TASK TO COMPLETE →
Every entry in the listing below has to be given again exactly.

Top of TASK DATA

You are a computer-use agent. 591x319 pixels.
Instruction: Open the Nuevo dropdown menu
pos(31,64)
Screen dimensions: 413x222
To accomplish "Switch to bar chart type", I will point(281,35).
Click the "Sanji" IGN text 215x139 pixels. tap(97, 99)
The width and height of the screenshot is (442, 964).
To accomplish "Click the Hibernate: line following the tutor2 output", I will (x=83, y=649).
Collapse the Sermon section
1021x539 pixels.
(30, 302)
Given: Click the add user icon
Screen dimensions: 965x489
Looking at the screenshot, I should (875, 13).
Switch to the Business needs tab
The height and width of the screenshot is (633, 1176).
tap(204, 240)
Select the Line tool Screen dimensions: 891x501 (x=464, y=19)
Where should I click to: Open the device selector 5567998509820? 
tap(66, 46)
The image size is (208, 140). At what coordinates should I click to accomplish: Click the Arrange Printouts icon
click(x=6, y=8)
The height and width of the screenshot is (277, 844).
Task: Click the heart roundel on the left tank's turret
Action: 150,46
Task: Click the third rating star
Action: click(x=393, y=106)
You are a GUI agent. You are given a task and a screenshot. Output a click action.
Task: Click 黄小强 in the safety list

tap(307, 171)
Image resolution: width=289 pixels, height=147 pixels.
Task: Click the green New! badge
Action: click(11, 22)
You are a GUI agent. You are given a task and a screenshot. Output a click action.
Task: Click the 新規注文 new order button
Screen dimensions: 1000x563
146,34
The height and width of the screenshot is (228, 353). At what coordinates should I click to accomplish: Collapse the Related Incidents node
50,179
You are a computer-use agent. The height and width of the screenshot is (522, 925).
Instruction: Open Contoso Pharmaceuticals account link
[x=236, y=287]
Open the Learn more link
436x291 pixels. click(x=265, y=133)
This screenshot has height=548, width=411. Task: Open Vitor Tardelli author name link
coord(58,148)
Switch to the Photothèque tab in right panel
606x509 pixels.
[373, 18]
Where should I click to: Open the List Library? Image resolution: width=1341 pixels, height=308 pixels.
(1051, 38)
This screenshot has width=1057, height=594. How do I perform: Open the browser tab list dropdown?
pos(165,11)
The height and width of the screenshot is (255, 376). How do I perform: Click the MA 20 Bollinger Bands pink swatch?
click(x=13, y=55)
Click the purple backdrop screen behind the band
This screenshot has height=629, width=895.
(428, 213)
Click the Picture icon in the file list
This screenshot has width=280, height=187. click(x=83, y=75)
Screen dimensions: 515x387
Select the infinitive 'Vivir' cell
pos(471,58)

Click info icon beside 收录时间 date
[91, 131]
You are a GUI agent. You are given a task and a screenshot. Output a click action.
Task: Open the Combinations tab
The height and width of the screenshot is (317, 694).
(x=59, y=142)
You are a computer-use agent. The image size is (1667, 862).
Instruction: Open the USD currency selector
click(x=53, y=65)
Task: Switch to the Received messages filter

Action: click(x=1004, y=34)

Bottom of TASK DATA

RESPONSE AREA →
You are a computer-use agent. 591x319 pixels.
Instruction: Open the Nuevo dropdown menu
pos(31,64)
Screen dimensions: 413x222
To accomplish "Switch to bar chart type", I will point(281,35).
Click the "Sanji" IGN text 215x139 pixels. tap(97, 99)
The width and height of the screenshot is (442, 964).
To accomplish "Click the Hibernate: line following the tutor2 output", I will (x=83, y=649).
Collapse the Sermon section
1021x539 pixels.
(30, 302)
Given: Click the add user icon
Screen dimensions: 965x489
Looking at the screenshot, I should (875, 13).
Switch to the Business needs tab
The height and width of the screenshot is (633, 1176).
tap(204, 240)
Select the Line tool Screen dimensions: 891x501 (x=464, y=19)
Where should I click to: Open the device selector 5567998509820? 
tap(66, 46)
The image size is (208, 140). At what coordinates should I click to accomplish: Click the Arrange Printouts icon
click(x=6, y=8)
The height and width of the screenshot is (277, 844).
Task: Click the heart roundel on the left tank's turret
Action: 150,46
Task: Click the third rating star
Action: click(x=393, y=106)
You are a GUI agent. You are given a task and a screenshot. Output a click action.
Task: Click 黄小强 in the safety list

tap(307, 171)
Image resolution: width=289 pixels, height=147 pixels.
Task: Click the green New! badge
Action: click(11, 22)
You are a GUI agent. You are given a task and a screenshot. Output a click action.
Task: Click the 新規注文 new order button
Screen dimensions: 1000x563
146,34
The height and width of the screenshot is (228, 353). At what coordinates should I click to accomplish: Collapse the Related Incidents node
50,179
You are a computer-use agent. The height and width of the screenshot is (522, 925).
Instruction: Open Contoso Pharmaceuticals account link
[x=236, y=287]
Open the Learn more link
436x291 pixels. click(x=265, y=133)
This screenshot has height=548, width=411. Task: Open Vitor Tardelli author name link
coord(58,148)
Switch to the Photothèque tab in right panel
606x509 pixels.
[373, 18]
Where should I click to: Open the List Library? Image resolution: width=1341 pixels, height=308 pixels.
(1051, 38)
This screenshot has width=1057, height=594. How do I perform: Open the browser tab list dropdown?
pos(165,11)
The height and width of the screenshot is (255, 376). How do I perform: Click the MA 20 Bollinger Bands pink swatch?
click(x=13, y=55)
Click the purple backdrop screen behind the band
This screenshot has height=629, width=895.
(428, 213)
Click the Picture icon in the file list
This screenshot has width=280, height=187. click(x=83, y=75)
Screen dimensions: 515x387
Select the infinitive 'Vivir' cell
pos(471,58)

Click info icon beside 收录时间 date
[91, 131]
You are a GUI agent. You are given a task and a screenshot. Output a click action.
Task: Open the Combinations tab
The height and width of the screenshot is (317, 694).
(x=59, y=142)
You are a computer-use agent. The image size is (1667, 862).
Instruction: Open the USD currency selector
click(x=53, y=65)
Task: Switch to the Received messages filter

Action: click(x=1004, y=34)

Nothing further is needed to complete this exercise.